The family itself was originally from Venice and so was well acquainted with the work of Titian. They hired Titian for one of his largest ever projects, a huge canvas which was nearly four metres tall, by two metres wide.
This symbolic artwork came towards the end of Titian's career and marks his movement towards the darker sides of human emotion within his art. There are few more powerful scenes than that of the Crucifixion, particularly for those who follow Christianity. Christ's suffering is displayed to remind us of his sacrifices for the benefit of others and also serves to encourage us to appreciate what we have.
St Dominic is portrayed by the artist with a huge amount of grief visible on his face. Titian exaggerates the emotions by lightening the colours in this area of the canvas, where most of the rest is much darker in comparison. The remaining touches of lighter colour are saved for Jesus himself, firstly to ensure that he retains the main focus of the viewer and secondly to help add clarity to his own detail.
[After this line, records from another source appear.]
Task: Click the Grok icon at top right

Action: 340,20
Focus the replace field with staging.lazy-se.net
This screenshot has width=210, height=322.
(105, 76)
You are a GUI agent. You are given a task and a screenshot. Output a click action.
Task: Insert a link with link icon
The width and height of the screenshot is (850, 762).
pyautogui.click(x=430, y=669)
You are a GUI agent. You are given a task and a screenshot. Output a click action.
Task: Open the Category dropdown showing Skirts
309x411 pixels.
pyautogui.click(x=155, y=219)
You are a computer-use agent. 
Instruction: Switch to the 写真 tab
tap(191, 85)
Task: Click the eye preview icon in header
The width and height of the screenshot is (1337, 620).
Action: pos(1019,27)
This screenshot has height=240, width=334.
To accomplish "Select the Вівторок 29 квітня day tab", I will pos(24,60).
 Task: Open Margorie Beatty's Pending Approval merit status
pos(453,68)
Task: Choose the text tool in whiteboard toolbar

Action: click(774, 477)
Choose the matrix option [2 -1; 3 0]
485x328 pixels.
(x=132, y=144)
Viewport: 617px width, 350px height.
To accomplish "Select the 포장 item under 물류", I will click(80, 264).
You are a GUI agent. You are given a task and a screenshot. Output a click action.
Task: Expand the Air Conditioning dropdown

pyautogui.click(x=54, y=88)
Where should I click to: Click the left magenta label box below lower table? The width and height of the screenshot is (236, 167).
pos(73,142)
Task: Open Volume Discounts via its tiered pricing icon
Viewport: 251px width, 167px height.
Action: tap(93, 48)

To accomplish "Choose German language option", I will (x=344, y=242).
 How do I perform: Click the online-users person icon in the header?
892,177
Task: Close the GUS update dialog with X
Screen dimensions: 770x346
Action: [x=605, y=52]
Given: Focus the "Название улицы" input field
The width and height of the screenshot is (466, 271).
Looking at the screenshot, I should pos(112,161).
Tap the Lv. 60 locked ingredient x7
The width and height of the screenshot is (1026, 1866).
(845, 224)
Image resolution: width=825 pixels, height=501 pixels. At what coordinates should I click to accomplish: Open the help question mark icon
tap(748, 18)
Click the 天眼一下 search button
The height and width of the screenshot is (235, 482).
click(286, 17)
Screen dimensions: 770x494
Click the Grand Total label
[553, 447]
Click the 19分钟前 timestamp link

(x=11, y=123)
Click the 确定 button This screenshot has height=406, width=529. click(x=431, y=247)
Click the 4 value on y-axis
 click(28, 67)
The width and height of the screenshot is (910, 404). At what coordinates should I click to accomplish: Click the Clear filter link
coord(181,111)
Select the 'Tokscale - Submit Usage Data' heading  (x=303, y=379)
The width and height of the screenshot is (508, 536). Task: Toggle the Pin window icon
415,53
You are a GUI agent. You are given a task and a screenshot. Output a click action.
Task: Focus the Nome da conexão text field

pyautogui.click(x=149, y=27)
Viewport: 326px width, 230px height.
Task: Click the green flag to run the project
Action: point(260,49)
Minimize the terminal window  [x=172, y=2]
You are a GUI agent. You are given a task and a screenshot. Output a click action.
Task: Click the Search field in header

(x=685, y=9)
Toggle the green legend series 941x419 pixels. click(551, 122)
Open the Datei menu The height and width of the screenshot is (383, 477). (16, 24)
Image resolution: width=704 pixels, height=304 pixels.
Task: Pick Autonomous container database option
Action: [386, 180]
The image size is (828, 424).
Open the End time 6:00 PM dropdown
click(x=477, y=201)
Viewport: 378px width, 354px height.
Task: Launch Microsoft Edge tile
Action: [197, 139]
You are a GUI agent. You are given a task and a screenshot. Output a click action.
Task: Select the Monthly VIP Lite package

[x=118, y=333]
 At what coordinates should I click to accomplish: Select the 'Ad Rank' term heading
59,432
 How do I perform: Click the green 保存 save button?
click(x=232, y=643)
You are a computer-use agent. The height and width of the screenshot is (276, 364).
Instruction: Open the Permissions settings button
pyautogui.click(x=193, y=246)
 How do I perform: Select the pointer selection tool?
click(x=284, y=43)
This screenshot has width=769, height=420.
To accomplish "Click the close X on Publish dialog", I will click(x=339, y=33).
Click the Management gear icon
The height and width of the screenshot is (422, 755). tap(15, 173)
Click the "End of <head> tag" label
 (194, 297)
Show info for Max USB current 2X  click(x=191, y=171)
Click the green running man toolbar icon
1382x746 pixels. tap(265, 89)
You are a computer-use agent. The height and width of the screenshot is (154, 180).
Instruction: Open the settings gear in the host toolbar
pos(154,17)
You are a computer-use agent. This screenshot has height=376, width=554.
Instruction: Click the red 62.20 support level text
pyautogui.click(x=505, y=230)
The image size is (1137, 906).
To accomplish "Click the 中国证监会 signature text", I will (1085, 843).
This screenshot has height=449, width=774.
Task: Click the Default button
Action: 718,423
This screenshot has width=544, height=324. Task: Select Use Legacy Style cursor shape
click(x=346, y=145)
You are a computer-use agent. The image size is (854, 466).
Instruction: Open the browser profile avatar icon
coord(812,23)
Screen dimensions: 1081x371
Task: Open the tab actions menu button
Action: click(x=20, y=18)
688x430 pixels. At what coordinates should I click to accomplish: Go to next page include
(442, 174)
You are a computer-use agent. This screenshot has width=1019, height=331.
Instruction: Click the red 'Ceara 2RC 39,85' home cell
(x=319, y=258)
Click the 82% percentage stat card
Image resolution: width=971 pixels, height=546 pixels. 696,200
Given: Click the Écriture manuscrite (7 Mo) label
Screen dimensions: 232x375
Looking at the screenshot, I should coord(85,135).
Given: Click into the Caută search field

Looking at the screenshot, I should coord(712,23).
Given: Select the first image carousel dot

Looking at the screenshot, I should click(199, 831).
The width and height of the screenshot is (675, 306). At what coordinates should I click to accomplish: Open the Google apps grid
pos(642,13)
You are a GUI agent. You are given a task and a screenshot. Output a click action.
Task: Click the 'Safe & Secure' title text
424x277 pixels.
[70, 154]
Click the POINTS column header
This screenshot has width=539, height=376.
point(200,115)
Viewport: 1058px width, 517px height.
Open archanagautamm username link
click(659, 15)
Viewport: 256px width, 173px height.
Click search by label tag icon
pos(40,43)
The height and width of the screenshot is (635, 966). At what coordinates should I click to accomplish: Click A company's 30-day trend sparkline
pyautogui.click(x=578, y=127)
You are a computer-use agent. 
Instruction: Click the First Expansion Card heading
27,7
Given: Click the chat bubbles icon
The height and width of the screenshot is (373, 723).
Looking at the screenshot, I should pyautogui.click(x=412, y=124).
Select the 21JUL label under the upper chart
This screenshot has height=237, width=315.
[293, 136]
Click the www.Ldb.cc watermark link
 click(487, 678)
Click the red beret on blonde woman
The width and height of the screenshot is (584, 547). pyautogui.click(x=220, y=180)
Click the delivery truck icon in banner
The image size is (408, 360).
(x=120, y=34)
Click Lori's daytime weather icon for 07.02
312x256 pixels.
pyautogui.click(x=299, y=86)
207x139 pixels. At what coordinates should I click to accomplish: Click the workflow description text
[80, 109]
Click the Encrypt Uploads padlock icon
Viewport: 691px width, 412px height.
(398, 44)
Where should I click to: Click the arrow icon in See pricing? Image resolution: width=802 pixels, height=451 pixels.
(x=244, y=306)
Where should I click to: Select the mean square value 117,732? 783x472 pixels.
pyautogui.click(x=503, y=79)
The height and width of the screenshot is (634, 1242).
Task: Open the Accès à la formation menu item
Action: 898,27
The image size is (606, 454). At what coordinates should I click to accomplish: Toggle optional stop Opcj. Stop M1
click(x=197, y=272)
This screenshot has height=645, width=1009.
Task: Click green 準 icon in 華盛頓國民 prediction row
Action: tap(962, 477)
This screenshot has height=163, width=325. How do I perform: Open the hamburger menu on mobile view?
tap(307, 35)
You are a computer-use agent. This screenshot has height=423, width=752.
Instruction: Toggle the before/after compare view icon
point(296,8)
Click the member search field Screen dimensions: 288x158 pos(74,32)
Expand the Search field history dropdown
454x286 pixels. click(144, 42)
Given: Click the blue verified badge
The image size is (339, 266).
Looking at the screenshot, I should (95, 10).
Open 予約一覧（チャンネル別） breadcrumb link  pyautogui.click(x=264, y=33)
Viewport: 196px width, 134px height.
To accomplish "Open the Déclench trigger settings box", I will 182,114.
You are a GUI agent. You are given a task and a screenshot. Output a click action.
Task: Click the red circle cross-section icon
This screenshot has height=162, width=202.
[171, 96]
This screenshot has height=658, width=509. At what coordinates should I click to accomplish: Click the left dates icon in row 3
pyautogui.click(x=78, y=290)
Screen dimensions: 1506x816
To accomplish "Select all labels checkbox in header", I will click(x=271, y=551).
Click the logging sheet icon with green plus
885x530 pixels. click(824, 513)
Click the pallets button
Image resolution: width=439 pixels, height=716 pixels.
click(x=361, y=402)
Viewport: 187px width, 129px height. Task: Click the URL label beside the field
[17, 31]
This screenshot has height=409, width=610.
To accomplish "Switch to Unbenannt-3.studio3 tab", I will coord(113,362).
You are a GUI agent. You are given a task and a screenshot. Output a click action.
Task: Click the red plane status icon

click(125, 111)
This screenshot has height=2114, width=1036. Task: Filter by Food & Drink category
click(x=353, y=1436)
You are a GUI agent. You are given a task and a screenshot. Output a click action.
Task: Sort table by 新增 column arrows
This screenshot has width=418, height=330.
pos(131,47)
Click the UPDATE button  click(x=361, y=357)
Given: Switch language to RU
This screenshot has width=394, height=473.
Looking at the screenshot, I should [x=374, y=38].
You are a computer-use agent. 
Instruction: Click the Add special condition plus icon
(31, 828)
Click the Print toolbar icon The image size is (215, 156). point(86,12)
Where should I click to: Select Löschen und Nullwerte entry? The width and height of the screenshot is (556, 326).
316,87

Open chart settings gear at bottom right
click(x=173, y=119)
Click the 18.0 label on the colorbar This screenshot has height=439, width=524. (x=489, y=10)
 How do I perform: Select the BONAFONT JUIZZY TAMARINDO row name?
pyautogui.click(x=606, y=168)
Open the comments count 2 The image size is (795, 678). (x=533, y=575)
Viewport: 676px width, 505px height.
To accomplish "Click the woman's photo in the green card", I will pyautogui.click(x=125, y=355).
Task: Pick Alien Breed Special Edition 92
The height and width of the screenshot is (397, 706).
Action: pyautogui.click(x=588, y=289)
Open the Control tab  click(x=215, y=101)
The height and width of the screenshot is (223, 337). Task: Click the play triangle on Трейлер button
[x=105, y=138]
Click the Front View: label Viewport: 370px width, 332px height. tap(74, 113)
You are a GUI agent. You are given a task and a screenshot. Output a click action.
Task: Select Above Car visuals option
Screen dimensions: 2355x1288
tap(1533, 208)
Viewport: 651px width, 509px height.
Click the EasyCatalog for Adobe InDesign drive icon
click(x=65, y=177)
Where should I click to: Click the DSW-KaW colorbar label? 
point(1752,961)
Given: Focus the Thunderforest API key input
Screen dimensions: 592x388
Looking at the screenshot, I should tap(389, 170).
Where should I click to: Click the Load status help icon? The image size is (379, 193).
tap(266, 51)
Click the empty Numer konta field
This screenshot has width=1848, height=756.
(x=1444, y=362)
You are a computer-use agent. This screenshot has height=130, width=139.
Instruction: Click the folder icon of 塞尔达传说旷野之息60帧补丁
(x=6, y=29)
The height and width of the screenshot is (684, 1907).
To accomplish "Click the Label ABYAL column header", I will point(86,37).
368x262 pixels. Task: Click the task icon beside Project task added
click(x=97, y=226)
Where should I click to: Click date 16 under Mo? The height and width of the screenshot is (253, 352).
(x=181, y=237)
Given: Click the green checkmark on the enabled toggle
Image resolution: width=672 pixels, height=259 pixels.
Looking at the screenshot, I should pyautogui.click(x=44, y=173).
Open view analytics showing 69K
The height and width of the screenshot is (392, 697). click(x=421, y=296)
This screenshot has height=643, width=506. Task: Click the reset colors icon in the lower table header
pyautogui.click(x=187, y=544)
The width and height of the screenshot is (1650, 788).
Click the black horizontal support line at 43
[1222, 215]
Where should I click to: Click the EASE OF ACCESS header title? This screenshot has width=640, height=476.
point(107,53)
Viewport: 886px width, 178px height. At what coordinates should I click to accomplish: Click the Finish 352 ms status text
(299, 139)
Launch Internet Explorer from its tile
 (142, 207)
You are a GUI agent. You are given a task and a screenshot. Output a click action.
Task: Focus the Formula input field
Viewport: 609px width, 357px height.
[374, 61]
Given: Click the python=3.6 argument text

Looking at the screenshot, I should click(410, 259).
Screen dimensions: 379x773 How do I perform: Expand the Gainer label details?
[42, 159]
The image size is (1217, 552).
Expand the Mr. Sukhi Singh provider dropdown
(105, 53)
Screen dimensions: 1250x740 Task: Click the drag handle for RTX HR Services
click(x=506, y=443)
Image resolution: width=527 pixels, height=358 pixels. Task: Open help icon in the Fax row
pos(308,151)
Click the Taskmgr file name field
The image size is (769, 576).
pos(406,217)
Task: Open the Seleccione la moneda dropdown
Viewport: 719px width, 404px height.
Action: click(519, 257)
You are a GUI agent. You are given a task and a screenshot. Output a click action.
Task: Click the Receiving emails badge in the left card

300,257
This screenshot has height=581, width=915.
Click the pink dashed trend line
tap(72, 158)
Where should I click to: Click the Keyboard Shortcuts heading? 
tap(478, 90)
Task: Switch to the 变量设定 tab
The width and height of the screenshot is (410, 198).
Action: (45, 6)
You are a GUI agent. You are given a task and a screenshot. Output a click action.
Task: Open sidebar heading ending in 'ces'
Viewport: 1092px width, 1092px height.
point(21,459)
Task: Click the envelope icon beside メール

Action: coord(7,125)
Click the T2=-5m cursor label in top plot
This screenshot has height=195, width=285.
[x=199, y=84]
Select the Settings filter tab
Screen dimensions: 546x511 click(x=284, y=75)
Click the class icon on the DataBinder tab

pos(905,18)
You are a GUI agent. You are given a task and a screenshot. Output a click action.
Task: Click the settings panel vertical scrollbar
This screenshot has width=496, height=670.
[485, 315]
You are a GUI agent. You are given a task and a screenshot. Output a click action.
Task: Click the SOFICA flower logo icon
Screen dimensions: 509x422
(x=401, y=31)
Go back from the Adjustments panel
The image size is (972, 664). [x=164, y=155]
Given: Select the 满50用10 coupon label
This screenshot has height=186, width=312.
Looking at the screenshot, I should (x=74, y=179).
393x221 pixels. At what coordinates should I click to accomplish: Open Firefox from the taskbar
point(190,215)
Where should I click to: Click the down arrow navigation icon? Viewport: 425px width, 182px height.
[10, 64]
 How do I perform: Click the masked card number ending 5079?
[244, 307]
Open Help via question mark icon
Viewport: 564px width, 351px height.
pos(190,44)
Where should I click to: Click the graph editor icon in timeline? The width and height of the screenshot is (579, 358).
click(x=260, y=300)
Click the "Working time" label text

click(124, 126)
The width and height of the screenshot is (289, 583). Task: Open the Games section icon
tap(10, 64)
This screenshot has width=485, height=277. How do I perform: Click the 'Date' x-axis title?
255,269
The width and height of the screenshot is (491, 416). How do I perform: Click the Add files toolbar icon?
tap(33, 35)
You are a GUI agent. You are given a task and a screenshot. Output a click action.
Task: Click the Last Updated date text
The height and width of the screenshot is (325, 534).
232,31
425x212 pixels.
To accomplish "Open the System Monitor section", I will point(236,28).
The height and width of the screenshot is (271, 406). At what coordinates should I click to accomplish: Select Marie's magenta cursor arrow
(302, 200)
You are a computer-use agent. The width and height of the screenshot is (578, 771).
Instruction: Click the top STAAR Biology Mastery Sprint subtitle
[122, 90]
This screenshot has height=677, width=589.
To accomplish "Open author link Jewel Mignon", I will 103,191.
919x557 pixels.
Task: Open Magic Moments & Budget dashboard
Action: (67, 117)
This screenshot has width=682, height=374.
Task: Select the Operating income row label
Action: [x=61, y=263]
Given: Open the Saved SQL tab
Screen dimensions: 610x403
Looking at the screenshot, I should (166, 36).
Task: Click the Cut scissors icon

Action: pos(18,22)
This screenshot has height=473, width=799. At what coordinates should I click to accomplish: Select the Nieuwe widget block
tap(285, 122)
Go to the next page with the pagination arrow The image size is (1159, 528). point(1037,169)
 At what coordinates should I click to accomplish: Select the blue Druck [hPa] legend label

The genre of this painting would specifically be of Counter-Reformation art, where emotion and narration are combined above all else. Titian seemed able to use this style fairly comfortably and was always seen as a skilled and highly versatile artist.
It is very appropriate that the original artwork remains in the Museo Civico in Ancona, having been commissioned from this city all those centuries ago (it was completed around 1558). Some of Titian's original work remains close to his home in Venice but most is dotted around all of Europe with plenty to be found at the Louvre in Paris and the National Gallery in London.
Titian was certainly not the only artist to take on this symbolic topic in his art, with it frequently appearing throughout the religion-dominated Renaissance art movement. Albrecht Durer created several crucifixion paintings and woodcuts, Caravaggio produced The Crucifixion of St Peter, Hieronymus Bosch gave us Crucifixion with a Donor and we also can't forget the work of Masaccio and Michelangelo.